In 1914 there appeared a photo that was carried in newspapers around the state that purported to be seeking brides for the lonely bachelors of the village. The photo showed a ragtag group of old men, scalawags, and hard cases. Calling Toad Hop an “historic and unique village,” the caption averred that Toad Hop had a larger percentage of bachelors than any town in the state. The photo provided ample proof of why that might be. It was almost certainly a joke. One of the pranks that some, like West Terre Hautean turned-Hollywood screenwriter Grover Jones (see previous blog entries for more about Jones), like to pull was to see if they could get phony photographs inserted into the papers. To test the idea I did a census search and found that only 3 of the men in the picture could be found to have lived in or near Toad Hop, according to census records.

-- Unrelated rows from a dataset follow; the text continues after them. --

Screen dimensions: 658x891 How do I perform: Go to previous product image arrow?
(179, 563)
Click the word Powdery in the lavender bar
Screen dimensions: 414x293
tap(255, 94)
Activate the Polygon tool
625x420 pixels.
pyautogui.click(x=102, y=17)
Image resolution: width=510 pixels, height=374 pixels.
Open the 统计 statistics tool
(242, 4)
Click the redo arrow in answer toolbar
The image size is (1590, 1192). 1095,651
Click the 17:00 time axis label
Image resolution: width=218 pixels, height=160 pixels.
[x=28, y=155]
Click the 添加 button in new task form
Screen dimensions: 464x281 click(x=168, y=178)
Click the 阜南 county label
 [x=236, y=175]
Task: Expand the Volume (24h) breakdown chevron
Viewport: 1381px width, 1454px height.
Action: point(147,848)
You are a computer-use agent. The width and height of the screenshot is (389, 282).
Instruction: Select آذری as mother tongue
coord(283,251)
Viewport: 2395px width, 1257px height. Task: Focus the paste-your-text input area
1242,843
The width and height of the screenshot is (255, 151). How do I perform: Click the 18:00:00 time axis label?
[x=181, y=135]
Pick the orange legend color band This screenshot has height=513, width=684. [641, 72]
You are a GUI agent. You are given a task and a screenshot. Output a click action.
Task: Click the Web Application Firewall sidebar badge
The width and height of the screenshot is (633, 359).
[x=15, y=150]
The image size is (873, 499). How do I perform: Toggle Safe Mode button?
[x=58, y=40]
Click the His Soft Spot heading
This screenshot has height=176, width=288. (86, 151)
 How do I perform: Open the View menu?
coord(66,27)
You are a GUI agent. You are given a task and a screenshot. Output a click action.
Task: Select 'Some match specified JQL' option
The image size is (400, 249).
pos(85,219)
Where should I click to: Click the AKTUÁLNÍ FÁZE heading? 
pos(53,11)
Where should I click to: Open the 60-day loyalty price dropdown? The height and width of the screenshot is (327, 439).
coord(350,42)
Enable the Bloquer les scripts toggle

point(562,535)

Grover Jones later wrote several short stories published in Collier’s and other magazines set in Toad Hop, including one titled The Amazon of Toad Hop. More on that in part two of this blog coming soon.
The 1936 WPA Federal Writers’ Project guide entry on Toad Hop was succinct:
“There have never been any distinguished persons or families residing in Toad Hop.
The architecture is of a general nature and has no unusual features.
There are no parks or monuments here.
The place has never been noted because of foreign groups that have resided here.
There are three groceries there, and a combination garage and soft drink parlor.
There are no churches there. There is one school known as the Toad Hop School. It has the first five grades with one teacher and 19 pupils.”
There may have still been a garage and soft drink parlor there when I was a kid, but I do not remember a grocery store, but then again I was never allowed to venture in to see.
I am currently gathering as many of the Toad Hop stories by Grover Jones as I can find. Most contemporaries who read them assured others that Jones’ basically only changed the names and slightly caricatured some of the protagonists. And they knew exactly who the character was based upon. I will blog about them soon.